A few years later the facility got a battery-operated, roll-on scale. I could easily roll onto the scale and get weighed. Then the aides subtracted the weight of my power wheelchair from the number the scale displayed to determine my actual weight.

Although getting weighed was easier, the scales were in the activity room, which was also used for restorative feeding. Since I was weighed before breakfast, there were several residents and some staff in the room. I know they were not paying much attention to me, but it still made me uncomfortable.

Over time the roll-on scales began to show great fluctuations in the residents' weights. In an effort to improve accuracy, the scales were rigged to plug into an electrical outlet.

When I got a new power wheelchair, it was made differently and the aides were unable to get an accurate weight. Every time the chair was weighed the number varied.

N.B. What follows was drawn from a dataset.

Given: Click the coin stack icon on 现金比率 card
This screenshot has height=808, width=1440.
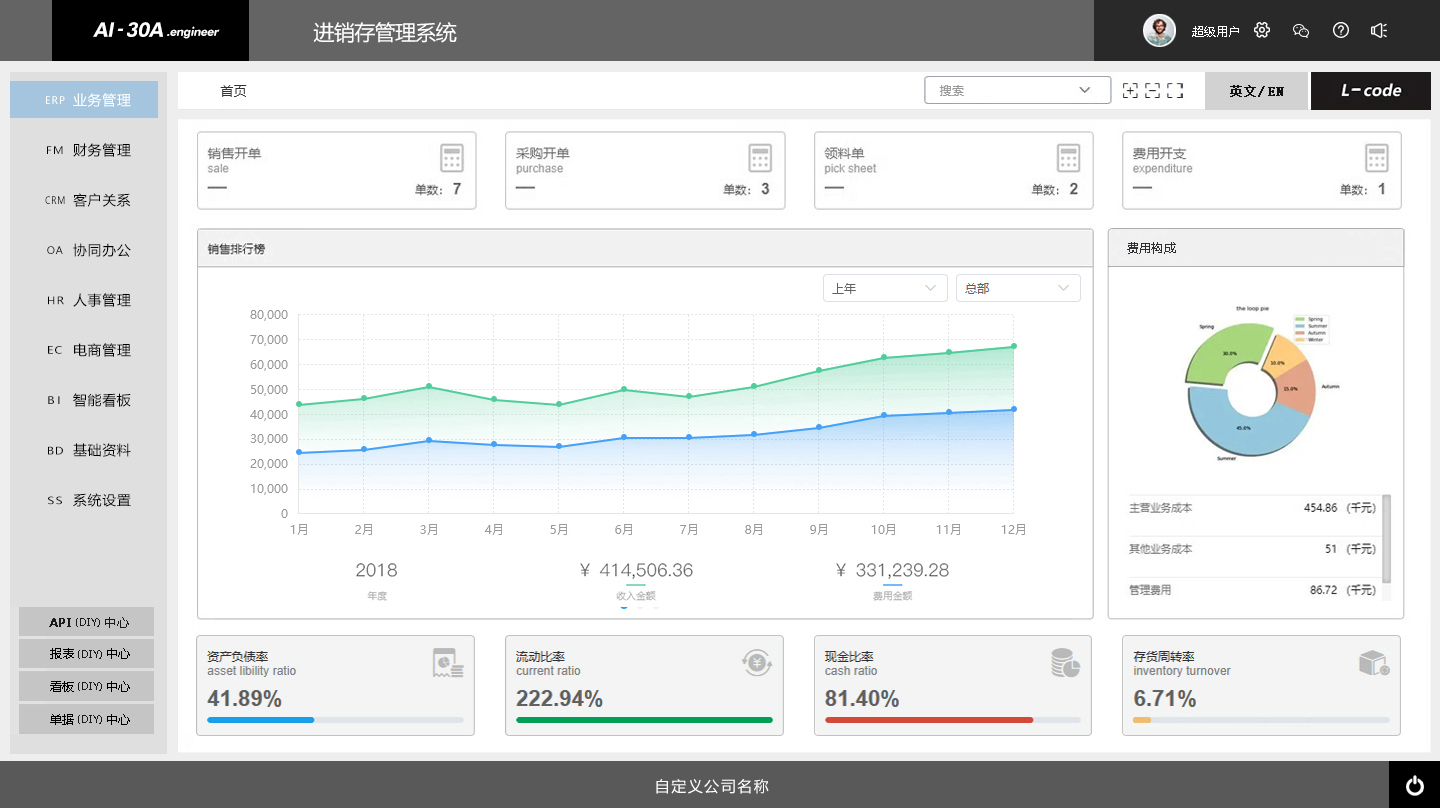Looking at the screenshot, I should 1063,662.
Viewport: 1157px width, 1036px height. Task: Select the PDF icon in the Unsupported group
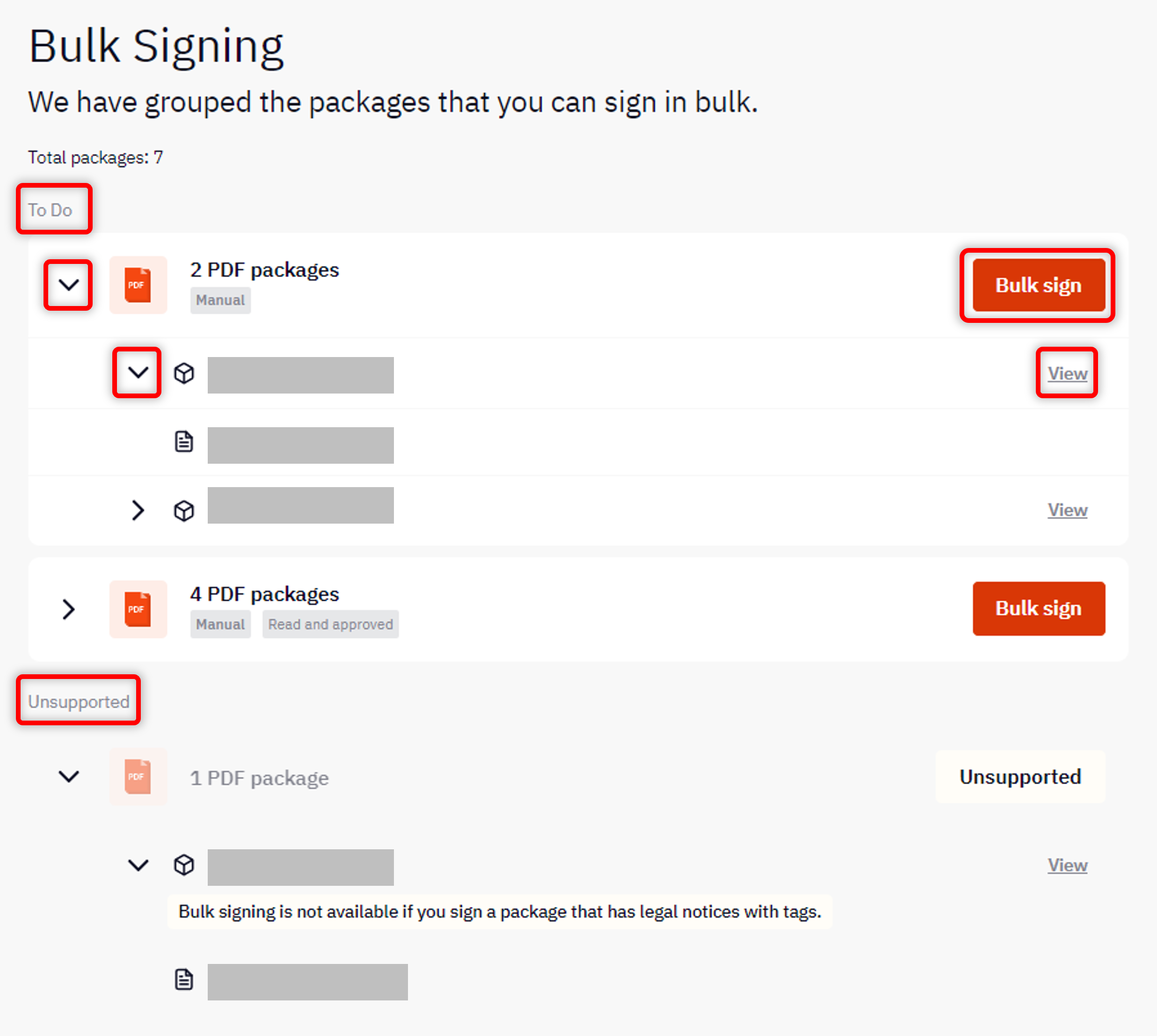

So I had to use my manual wheelchair to be weighed. The process was more time-consuming, but my weight was accurate. Eventually, the scales were moved to the copy room where I can be weighed in privacy again.

When I came to this facility, I was weighed in the chair scales. When it became difficult to weigh me and other residents on chair scales, a battery-operated, roll-on scale was used. These scales have no gradual ramp and there is a bump to get on it. When the batteries are running low, resident weights can be off.

The scales are kept in the dining room, which is in use when I get weighed. I usually transfer to my manual chair in the lobby. Although the residents may not be paying attention to me being weighed, I still feel uncomfortable.

Last week an aide reweighed my manual chair and said it weighs 42 pounds. That chair weighed 41 pounds at a previous facility. I guess may be these scales weigh heavier.

I should be used to being weighed in front of other people. But I would suggest that nursing homes weigh residents in an area that gives them some privacy.


Kathleen Mears

Kathleen Mears has been a nursing home resident in Ohio for 20 years. She is an incomplete...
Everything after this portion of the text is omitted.